PROBLEM DESCRIPTION: Print out all of the data below, keeping it identical to the original.

____

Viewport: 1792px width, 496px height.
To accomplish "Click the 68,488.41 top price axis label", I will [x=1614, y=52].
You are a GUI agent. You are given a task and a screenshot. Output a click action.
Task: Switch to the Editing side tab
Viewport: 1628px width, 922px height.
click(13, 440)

____

RESPONSE TO THE TASK:
Viewport: 1792px width, 496px height.
To accomplish "Click the 68,488.41 top price axis label", I will [x=1614, y=52].
You are a GUI agent. You are given a task and a screenshot. Output a click action.
Task: Switch to the Editing side tab
Viewport: 1628px width, 922px height.
click(13, 440)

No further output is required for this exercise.